§ **TASK DETAILS**: Exact reproduction required: the lines below from the line with "Human Rights Association Austria (105, 1060)" to the line with "Read news item (58, 653)", both ends included, and no others.

§ **Stored records**:
----

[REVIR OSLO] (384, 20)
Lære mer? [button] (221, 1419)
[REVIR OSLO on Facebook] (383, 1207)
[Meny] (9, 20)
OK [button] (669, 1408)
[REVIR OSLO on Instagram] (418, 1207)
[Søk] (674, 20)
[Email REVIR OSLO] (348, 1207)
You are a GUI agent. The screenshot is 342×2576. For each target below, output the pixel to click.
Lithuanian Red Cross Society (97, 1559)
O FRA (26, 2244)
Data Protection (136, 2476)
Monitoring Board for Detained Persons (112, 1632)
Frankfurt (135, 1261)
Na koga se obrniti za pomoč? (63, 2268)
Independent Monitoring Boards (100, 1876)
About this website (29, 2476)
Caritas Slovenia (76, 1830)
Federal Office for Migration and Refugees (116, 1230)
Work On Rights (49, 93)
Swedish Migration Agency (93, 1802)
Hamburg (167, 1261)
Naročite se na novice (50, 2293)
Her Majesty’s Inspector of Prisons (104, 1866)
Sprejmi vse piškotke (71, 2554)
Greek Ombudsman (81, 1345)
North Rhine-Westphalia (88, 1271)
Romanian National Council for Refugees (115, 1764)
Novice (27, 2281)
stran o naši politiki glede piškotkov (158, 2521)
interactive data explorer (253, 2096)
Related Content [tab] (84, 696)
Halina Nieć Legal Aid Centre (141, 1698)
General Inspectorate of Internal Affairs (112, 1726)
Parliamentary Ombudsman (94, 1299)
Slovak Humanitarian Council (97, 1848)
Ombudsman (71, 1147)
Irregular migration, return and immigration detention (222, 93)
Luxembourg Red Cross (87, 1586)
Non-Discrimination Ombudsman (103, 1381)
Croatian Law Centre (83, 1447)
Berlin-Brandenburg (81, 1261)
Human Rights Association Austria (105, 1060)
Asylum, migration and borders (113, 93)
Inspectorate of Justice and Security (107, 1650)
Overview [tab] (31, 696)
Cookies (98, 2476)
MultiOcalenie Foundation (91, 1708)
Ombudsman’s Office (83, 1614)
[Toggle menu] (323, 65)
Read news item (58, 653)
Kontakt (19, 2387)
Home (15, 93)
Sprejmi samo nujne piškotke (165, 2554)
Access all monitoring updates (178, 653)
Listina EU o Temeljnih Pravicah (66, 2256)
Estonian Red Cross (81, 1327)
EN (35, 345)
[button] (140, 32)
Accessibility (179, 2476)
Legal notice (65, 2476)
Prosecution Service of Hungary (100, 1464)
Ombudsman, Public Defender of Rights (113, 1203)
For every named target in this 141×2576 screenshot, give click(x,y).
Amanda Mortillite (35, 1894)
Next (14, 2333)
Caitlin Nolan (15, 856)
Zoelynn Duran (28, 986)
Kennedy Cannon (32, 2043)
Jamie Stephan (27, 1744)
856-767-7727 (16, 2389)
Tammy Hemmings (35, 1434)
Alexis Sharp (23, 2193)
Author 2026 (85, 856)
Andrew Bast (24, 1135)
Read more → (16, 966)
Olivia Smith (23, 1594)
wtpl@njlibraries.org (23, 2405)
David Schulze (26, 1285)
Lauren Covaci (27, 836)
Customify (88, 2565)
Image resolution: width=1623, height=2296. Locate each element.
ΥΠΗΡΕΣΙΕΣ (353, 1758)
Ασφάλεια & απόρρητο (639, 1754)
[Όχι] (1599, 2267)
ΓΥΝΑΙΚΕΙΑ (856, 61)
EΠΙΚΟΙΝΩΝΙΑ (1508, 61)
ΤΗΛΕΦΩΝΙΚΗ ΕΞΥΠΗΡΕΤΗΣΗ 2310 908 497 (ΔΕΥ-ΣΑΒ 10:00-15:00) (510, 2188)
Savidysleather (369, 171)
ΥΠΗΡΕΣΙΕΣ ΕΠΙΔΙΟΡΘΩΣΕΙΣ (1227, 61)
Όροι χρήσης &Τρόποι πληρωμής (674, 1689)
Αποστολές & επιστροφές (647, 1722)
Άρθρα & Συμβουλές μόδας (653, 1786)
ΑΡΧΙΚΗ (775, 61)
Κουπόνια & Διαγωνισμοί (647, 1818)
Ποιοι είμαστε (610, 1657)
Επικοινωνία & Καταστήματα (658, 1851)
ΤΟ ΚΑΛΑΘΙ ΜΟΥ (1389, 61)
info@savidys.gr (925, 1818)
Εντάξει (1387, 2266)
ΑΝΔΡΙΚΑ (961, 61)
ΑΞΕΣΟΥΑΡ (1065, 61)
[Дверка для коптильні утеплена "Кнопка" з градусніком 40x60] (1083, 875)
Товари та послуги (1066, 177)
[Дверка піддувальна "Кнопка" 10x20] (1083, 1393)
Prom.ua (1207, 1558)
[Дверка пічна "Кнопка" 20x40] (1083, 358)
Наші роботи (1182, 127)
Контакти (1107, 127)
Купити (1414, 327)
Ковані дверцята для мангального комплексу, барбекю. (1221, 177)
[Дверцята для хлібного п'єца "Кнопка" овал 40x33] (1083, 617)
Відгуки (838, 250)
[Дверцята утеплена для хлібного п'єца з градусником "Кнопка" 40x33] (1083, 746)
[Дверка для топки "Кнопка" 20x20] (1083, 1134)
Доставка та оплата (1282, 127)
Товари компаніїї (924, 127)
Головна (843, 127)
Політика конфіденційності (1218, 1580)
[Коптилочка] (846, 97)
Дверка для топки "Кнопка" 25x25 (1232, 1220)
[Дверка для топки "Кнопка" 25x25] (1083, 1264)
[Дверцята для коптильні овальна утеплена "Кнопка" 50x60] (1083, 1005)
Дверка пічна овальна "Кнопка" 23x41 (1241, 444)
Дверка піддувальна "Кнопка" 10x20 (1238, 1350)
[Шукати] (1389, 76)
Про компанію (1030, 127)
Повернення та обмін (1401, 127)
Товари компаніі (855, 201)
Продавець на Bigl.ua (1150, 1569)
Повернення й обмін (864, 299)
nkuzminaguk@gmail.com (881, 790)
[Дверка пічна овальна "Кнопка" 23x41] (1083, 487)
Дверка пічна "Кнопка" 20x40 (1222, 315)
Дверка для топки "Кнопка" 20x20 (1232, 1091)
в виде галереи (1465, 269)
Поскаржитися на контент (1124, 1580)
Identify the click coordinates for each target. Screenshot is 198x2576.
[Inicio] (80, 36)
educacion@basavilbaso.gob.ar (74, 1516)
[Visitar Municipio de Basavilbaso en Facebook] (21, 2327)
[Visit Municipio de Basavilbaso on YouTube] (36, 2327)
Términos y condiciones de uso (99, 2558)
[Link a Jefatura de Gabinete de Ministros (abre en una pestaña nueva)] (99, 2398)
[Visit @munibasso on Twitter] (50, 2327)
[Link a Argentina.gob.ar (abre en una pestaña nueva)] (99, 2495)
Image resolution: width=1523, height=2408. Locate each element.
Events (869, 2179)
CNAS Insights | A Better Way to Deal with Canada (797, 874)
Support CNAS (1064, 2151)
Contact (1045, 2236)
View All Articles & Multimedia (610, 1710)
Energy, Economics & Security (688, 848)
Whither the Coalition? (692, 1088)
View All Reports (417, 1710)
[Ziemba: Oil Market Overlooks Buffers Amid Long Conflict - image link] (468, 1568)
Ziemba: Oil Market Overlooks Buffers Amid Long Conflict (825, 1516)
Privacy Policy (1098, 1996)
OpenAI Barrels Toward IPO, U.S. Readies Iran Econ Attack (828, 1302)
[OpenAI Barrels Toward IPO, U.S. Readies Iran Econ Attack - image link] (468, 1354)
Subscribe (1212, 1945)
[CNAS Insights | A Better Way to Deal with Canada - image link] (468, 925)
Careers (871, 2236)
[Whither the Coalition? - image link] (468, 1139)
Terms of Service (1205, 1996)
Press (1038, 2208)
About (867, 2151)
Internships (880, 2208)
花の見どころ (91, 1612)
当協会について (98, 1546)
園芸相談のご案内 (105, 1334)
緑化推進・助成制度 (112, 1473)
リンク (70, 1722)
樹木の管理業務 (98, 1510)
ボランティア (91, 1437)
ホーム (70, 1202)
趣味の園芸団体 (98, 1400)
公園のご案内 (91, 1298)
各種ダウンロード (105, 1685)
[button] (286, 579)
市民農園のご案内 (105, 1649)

----

§ **ANSWER SPACE**:
Human Rights Association Austria (105, 1060)
Asylum, migration and borders (113, 93)
Inspectorate of Justice and Security (107, 1650)
Overview [tab] (31, 696)
Cookies (98, 2476)
MultiOcalenie Foundation (91, 1708)
Ombudsman’s Office (83, 1614)
[Toggle menu] (323, 65)
Read news item (58, 653)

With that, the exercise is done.